- **Texte à lire**:
----------

La municipalité organise très régulièrement des visites et des conférences sur l’architecture moderne ; des conférences suivies chaque fois par plus d’une centaine de personnes. Mais elle semble malheureusement avoir quelques difficultés à faire respecter les règles d’urbanisme dans le périmètre protégé du Site Patrimonial Remarquable. 

Royan, un patrimoine unique, mais fragile 

De l’importance des ‘’ éléments accessoires’’

Pour le meilleur et pour le pire, l’architecture balnéaire tropicalisée du Royan des années 50 se caractérise par l’importance de son second œuvre. Qu’il s’agisse de garde-corps et de barrières en métal, d’escaliers extérieurs le plus souvent hélicoïdaux, de portes d’entrée en bois ou en métal, de claustras et d’oculi, de brise-soleil, ou d’assemblage de pavés de verre… 

Ils ont été réalisés par des artisans talentueux, la plupart du temps avec des matériaux simples et peu coûteux, seuls disponibles à l’époque. Ces ‘’éléments accessoires’’ pourrait-on dire, jouent un rôle important pour animer une façade, voire même la transformer radicalement.

C’est d’ailleurs l’un des attraits les plus excitants des promenades dans Royan. Se laisser surprendre à découvrir de ces ‘’éléments accessoires’’ qui vous auront jusqu’à présent échappés. 

Malheureusement, ces ‘’éléments accessoires’’ d’origine sont trop souvent abîmés, voire détruits et remplacés par des fournitures industrielles. Combien de portes au dessin remarquable n’a-t-on pas vu être remplacées par des portes quelconques en pvc ? Combien de façades n’at-ton pas vu être dénaturées par la fermeture de loggias pour gagner un peu de surface habitable, ou remplacer des portes de garages en bois par des menuiseries métalliques pour installer un commerce ?

----------

- **Extraits du relevé**:
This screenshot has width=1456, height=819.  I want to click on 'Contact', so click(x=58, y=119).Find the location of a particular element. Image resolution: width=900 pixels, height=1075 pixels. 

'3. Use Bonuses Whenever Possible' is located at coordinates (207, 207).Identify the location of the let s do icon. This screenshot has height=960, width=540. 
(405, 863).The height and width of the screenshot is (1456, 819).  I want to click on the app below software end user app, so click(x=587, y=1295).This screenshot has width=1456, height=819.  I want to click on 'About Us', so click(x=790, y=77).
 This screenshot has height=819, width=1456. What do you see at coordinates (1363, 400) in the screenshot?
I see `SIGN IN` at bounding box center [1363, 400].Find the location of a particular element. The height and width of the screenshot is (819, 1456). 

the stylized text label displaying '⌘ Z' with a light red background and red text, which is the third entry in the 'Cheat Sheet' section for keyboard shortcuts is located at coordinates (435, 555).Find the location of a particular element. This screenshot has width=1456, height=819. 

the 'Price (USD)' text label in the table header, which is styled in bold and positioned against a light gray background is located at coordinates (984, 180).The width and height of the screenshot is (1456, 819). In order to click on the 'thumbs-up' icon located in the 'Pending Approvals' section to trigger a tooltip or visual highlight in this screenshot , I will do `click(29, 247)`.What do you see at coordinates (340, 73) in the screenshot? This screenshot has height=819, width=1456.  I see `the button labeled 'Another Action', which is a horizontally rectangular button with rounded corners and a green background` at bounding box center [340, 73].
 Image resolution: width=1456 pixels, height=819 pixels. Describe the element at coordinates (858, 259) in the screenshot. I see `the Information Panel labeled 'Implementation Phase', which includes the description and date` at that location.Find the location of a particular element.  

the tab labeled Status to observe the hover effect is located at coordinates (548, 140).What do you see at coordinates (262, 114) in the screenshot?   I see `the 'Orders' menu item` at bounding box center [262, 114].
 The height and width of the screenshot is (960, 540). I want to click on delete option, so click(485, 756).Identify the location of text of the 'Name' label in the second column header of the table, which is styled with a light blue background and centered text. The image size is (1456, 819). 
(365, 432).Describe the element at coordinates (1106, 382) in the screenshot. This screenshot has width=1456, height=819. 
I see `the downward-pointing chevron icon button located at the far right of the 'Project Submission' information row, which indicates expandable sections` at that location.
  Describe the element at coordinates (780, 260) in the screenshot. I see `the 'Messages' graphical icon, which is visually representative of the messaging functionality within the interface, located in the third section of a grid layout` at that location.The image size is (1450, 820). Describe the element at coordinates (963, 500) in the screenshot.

----------

- **Questions à traiter**:
[A] Modifiez le texte sur le patrimoine de Royan : recopiez le passage qui commence aux mots « Pour le meilleur » et s’arrête après « la transformer radicalement. ». Remplacez-y « artisans » par « ouvriers ».
[B] Poursuivez le texte sur le patrimoine de Royan après sa dernière phrase.

- **Réponses aux consignes**:
[A]
Pour le meilleur et pour le pire, l’architecture balnéaire tropicalisée du Royan des années 50 se caractérise par l’importance de son second œuvre. Qu’il s’agisse de garde-corps et de barrières en métal, d’escaliers extérieurs le plus souvent hélicoïdaux, de portes d’entrée en bois ou en métal, de claustras et d’oculi, de brise-soleil, ou d’assemblage de pavés de verre… 

Ils ont été réalisés par des ouvriers talentueux, la plupart du temps avec des matériaux simples et peu coûteux, seuls disponibles à l’époque. Ces ‘’éléments accessoires’’ pourrait-on dire, jouent un rôle important pour animer une façade, voire même la transformer radicalement.

[B]
Brise-soleil en plus ou moins bon état
…. Après les travaux

De l’importance des ‘’ éléments accessoires’’

Hormis quelques rares exceptions, les permis de construire de la Reconstruction et des années 50 de Royan mentionnent que les façades des bâtiments sont de couleur blanche ou en ton pierre. Mais au fil des ans, on a vu apparaître la couleur. Des aplats de couleur qui viennent faciliter la lecture des volumes, comme par exemple sur le fond d’une loggia ou la casquette d’un toit, des brise-soleil ou des volets, mais tout cela avec parcimonie. 

Lorsque dans les années 80 Royan a voulu oublier l’architecture de la Reconstruction et des années 50, les habitants ont tout repeint en blanc. Heureusement, depuis plusieurs années on redécouvre la couleur. Le Marché central, la Villa Boomerang et l’immeuble de la Périnière sont parmi les plus parfaits exemples :

 

Mais que dire lorsque l’on voit certains propriétaires peinturlurer leur maison :

Par ignorance ou délibérément, un trop grand nombre de propriétaires violent ainsi les règles d’urbanisme, encouragés souvent par des professionnels du bâtiment peu scrupuleux qui leur soufflent à l’oreille : ‘’surtout, n’allez pas voir le Service de l’Urbanisme’’.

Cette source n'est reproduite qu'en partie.